A true-life drama from the maker of Courage Under Fire, Glory and Defiance works admirably to impart the spirit felt in films like The Life of David Gale and Conviction (the gold standing being Dead Man Walking) though not offering much tautness other than character intrigue. It’s best enjoyed knowing as little as possible going into it.
Trial By Fire stars Jack O’Connell and Laura Dern, and like Courage, moves from disparate vantage points to the courtroom as O’Connell’s Cameron Todd Willingham (called Todd by those around him) was up for the death penalty in 1992 in Corsicana, Texas for the arson-related deaths of his three young daughters.
At the time of the incident Todd was an out-of-work 20s-ish mechanic known as a troublemaker augmented by his drinking and a tempestuous relationship with his wife (Emily Meade).
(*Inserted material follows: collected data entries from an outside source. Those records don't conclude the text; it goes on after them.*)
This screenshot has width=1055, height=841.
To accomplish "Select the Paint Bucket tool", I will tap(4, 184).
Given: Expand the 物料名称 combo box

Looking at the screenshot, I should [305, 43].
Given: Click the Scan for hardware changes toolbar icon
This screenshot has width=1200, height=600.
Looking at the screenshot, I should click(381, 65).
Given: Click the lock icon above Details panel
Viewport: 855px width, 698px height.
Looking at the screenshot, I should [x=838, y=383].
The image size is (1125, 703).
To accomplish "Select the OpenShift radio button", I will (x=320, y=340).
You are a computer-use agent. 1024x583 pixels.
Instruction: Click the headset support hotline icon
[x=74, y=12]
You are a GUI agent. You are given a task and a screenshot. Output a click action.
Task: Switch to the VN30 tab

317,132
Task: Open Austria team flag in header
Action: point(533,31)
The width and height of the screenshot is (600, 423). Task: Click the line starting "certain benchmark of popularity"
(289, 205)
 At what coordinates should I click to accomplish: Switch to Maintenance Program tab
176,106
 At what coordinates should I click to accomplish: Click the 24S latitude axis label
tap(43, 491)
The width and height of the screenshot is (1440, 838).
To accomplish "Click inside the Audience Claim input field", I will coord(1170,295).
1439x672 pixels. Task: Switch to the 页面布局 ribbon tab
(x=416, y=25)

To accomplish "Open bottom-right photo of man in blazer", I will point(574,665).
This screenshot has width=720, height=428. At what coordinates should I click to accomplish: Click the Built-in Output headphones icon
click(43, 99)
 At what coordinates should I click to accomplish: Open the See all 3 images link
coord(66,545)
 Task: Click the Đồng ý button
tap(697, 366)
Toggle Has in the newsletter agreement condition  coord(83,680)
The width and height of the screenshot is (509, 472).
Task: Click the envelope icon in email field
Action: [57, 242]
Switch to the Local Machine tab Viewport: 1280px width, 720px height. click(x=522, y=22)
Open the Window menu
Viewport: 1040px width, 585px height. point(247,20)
There’s a dubious nature to the chance for redemption as many scenes (especially of the domestic variety — often in recollection) may substantiate the claims of the prosecution.
Edward Zwick’s reconstituting of the harrowing incident goes through Todd, investigators, and Dern’s Elizabeth Gilbert, a Houston playwright, who starts out as his pen-pal and becomes his ardent advocate (similar to Swank’s Betty Anne in Tony Goldwyn’s aforementioned 2010 film) amid defensive, contentious paroxysms. Their improbable, often clashing attachment drawn from an accumulation of their letters and a 2009 New Yorker article is rather watchable after arguably too much background into Todd’s milieu. From Elizabeth’s filter less abrasiveness is etched by O’Connell (Unbroken, Starred Up) who wouldn’t be mistaken for an empathetic performance.
The intensity of the experience surrounding the case really isn’t there to be had, in spite of where O’Connell takes the character from defeatist languor to innocent profession. For her part, Dern endows a charged crusader from compassionate confidante to indignation after learning much from progress into this type of investigation, as well as looking up witnesses and transcripts. Unproven theories and substandard legal defense were instrumental in Willingham’s considerable wretchedness. Maybe the most being his cellmate Johnny Webb (Blake Lewis) made a deal with the prosecution in exchange for a lesser sentence on a robbery conviction (after other offenses) which would have landed him a lifetime incarceration.
This Trial is hardly a misfire; still even in the hands of a polished veteran in Zwick the actual emotional temperature barely reaches more than a simmer in part because of the difficulty in trying to capture how Elizabeth was persuaded to feel that a stressful man like Todd was beyond reproach.